--- Start of Dataset entries ---

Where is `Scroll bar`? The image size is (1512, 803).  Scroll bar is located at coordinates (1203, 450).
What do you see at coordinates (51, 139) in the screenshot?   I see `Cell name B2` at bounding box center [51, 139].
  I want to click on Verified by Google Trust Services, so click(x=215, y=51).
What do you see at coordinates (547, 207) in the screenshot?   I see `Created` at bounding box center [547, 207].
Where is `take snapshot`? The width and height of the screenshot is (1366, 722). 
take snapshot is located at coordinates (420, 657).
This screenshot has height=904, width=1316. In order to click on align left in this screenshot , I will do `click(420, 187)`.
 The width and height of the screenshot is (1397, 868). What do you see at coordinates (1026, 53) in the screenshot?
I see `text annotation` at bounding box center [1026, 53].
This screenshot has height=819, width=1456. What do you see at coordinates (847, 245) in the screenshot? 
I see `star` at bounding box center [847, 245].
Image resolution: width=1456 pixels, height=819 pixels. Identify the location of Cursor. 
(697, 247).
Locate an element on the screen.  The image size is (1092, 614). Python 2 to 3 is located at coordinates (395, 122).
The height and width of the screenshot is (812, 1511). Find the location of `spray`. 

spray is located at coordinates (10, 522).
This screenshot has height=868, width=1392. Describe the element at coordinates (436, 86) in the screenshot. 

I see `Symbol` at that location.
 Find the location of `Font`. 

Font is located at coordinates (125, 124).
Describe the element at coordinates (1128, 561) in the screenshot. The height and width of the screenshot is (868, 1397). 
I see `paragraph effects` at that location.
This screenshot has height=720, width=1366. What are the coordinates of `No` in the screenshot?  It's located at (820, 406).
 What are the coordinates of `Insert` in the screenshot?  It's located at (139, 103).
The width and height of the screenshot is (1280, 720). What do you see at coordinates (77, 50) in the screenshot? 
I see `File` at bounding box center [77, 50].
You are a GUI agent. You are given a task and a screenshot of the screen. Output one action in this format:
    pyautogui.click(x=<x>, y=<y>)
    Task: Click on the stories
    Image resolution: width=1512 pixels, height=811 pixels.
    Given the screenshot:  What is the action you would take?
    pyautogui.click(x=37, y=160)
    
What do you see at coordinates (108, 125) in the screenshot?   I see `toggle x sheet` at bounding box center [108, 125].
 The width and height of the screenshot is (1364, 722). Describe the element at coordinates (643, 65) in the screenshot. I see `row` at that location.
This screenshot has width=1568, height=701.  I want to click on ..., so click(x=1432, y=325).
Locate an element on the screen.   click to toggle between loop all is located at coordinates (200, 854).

--- End of Dataset entries ---

### Requirements:
Print the lines of the dataset entries above without any change, beginning at the line that contains "This screenshot has height=819, width=1456." and stopping after the line that contains "Font is located at coordinates (125, 124).".

### Answer to this problem:
This screenshot has height=819, width=1456. What do you see at coordinates (847, 245) in the screenshot? 
I see `star` at bounding box center [847, 245].
Image resolution: width=1456 pixels, height=819 pixels. Identify the location of Cursor. 
(697, 247).
Locate an element on the screen.  The image size is (1092, 614). Python 2 to 3 is located at coordinates (395, 122).
The height and width of the screenshot is (812, 1511). Find the location of `spray`. 

spray is located at coordinates (10, 522).
This screenshot has height=868, width=1392. Describe the element at coordinates (436, 86) in the screenshot. 

I see `Symbol` at that location.
 Find the location of `Font`. 

Font is located at coordinates (125, 124).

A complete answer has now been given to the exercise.